Adams v. Warren Insurance

39 Mass. 163 | Mass. | 1839

Shaw C. J.

delivered the opinion of the Court. It appears, that the assured had a contract of charter-party to carry a cargo of live-oak from St. John’s river, East Florida, to Charles-town, Massachusetts ; that a cargo was there ready to be taken on board, on the arrival of the vessel; and that the vessel sailed from New York in the execution of that contract, and was lost on the voyage. The assured had thus an inchoate right to freight, which was an insurable interest; it was lost by a peril insured against, and therefore the plaintiff has a right to recover. And although there was not a stipulated sum certain, to be paid for freight, yet taking the capacity of the vessel and the rate per cubic foot, the elements of a computation are given, by which the amount and value of the freight, under the contract, can be ascertained. Thompson v. Taylor, 6 T. R, *165478 ; Flint v. Flemyng, l Barn. & Adolph. 45; Clark v. Ocean ins. Co. 16 Pick. 289.

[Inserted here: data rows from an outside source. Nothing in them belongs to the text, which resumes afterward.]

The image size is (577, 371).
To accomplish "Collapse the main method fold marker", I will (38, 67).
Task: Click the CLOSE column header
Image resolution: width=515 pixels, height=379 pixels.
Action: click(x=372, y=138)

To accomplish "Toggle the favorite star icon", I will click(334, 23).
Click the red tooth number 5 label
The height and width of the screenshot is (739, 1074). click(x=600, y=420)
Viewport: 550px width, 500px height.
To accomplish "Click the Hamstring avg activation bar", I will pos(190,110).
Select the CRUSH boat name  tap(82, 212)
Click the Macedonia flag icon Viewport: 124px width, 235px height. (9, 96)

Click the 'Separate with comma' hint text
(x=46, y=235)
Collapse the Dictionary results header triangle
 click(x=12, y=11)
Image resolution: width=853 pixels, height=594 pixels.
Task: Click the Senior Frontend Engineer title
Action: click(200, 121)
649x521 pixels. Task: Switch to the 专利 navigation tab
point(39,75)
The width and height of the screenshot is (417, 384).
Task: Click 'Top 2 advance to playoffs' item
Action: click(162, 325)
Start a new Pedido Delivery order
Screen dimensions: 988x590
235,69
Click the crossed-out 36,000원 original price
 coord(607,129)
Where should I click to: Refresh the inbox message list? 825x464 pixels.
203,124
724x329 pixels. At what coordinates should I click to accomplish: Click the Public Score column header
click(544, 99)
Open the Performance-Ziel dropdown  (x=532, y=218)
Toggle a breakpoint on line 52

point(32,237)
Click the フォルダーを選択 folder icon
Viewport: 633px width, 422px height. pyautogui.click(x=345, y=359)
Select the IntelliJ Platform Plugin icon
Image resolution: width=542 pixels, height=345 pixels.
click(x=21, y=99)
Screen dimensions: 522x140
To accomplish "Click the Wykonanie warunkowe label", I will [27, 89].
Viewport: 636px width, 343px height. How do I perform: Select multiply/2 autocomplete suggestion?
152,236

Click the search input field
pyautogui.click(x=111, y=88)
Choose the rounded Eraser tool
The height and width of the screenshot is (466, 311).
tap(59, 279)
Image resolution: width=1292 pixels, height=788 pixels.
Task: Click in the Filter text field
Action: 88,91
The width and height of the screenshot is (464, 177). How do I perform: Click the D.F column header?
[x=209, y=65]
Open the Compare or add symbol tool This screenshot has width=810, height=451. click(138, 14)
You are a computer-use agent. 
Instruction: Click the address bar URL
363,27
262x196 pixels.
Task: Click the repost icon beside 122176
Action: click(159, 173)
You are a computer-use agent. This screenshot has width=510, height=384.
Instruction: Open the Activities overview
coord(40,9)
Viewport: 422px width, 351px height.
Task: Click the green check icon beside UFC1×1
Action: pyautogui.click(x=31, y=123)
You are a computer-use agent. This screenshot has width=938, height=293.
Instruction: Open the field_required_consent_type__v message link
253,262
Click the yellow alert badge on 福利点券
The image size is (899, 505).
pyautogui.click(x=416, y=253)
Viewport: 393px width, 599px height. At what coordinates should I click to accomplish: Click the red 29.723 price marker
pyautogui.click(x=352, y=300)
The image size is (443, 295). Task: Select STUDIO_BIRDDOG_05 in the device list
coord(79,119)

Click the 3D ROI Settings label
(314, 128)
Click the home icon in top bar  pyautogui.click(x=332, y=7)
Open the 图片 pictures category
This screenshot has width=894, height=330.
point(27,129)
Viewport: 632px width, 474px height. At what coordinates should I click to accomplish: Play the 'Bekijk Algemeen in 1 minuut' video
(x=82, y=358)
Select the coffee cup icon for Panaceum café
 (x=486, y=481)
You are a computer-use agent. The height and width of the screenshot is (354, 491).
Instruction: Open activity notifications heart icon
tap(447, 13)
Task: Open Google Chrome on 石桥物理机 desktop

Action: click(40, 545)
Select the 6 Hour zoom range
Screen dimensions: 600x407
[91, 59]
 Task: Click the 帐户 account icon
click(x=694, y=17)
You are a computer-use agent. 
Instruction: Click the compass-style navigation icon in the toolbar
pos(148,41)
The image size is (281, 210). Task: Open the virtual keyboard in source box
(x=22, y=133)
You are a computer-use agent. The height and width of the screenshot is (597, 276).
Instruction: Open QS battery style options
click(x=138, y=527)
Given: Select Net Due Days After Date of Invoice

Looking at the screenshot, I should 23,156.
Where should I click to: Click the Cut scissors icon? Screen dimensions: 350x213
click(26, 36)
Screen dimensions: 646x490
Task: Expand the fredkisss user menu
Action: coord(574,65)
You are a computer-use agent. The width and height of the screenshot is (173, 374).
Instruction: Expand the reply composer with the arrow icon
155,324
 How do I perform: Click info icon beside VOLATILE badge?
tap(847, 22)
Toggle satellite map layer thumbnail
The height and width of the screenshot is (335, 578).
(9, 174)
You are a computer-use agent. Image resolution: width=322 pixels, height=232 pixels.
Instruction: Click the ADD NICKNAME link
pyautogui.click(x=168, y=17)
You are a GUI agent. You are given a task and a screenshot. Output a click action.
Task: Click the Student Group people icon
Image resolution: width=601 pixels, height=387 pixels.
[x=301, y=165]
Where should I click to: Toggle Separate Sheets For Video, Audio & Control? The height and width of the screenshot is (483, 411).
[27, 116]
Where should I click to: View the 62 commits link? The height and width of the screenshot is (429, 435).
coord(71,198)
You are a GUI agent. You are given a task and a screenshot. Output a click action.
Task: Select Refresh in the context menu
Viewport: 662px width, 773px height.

By a construction of the contract of insurance, now well understood, property carried on deck is not covered by a policy on goods, unless specially designated as carried on deck. The Court are of opinion, that the same rule applies to a policy on freight, and that a general policy on freight, will only cover freight to be earned by carrying goods under deck. But this construction must be presumed to be understood alike by both parties. The stipulation therefore in the charter-party, to carry timber on deck, need not be disclosed to the underwriter, without special inquiry, because it was not within the terms of his contract, and did not affect his liability. The policy must be considered as attaching to the freight, which would have been payable in respect to that portion of the timber, which the vessel could have carried under deck.

The question then is, for what amount the plaintiff is entitled to recover. This is not a valued policy, and the plaintiff must recover according to his real interest, to be proved. If the whole freight of the timber under deck, would have been $1000 or under, the plaintiff will recover his whole loss, that is, the whole sum thus computed. If the freight of the timber under deck would have exceeded $ 1000, then the plaintiff was insured in part only, by this policy, and must be considered as standing his own insurer for the residue, if not insured elsewhere. There being then a total loss, the defendants will be liable for $ 1000 and interest. In the latter case, had there been a partial loss, the defendants would be responsible for the same proportion of that loss, as $1000 would bear to the whole freight, payable in respect to the timber carried under deck.

According to the agreement of the parties, the case is to be referred to the auditor designated by them, to ascertain the amount of freight, payable by the agreement, for the timber carried under deck, at the rate therein stipulated, and to compute the loss accordingly.